“O primeiro álbum do Roxy Music ainda soa como algo nunca ouvido na Terra. Como se fossem meia dúzia de bandas separadas clamando por atenção. Tem Velvet Underground, The Marcels, uma pitada de krautrock, Johnny & The Hurricanes. Tudo isso encontrando o Sounds Incorporated (no ácido) com algumas graves mutações prog. Várias faixas têm estrutura-padrão de rock progressivo, e de vez em quando você pode ouvir um mellotron sendo tocado ‘corretamente’. Mas as faixas são cheias de texturas decididamente anti-rock” (leia esse texto inteiro aqui).

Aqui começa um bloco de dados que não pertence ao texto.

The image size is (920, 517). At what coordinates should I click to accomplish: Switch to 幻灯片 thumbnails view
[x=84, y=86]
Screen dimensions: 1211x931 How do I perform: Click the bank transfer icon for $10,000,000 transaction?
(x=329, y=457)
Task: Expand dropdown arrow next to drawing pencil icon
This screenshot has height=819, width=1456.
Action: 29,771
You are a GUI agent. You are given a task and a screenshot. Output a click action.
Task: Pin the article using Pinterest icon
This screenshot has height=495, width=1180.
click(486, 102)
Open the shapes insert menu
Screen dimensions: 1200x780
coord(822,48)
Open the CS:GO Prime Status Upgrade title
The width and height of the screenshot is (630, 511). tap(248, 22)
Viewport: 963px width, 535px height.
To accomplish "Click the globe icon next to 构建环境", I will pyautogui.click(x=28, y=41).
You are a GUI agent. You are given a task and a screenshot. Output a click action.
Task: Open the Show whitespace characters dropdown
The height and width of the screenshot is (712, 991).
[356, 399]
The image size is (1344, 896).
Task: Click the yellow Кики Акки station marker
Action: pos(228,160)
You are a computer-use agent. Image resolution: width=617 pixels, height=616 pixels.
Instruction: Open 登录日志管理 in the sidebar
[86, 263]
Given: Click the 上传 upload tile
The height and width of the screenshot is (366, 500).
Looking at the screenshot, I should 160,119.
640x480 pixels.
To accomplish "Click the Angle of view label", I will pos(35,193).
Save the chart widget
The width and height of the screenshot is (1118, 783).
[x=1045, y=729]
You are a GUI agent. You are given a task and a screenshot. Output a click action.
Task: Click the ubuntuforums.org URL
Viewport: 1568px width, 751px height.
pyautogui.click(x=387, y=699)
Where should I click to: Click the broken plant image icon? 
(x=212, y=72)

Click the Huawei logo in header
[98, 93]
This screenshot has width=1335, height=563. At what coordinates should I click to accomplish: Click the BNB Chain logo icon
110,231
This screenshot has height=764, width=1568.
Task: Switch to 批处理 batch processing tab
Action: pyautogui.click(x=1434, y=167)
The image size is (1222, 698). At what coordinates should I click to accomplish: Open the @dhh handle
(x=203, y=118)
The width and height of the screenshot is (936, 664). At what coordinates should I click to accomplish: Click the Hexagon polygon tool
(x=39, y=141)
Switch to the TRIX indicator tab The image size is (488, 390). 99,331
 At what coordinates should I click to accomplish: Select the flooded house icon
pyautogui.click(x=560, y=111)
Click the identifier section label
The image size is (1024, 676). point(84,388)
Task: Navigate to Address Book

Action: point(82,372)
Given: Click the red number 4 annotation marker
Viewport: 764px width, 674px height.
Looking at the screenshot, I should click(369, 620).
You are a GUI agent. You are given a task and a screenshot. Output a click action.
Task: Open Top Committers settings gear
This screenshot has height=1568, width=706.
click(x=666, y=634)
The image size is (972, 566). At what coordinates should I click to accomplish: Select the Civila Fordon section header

Sim, faça o teste: mostre alguma música do Roxy Music do começo da carreira a alguém que nunca ouviu a banda. Possivelmente você vai ganhar uma série de respostas – parece banda nova, parece banda dos anos 1970, parece The Cure mas sem os vocais do Robert Smith, parece David Bowie, etc. Ou mostre o vídeo acima, que é uma das últimas aparições do grupo na TV com Brian Eno nos vocais. O músico andou pela banda só no começo, e gravou apenas dois discos. Mas marcou presença tempo suficiente para que o comecinho do Roxy seja eternamente lembrado como uma das melhores fase da banda – que por aquele tempo já contava com Phil Manzanera na guitarra.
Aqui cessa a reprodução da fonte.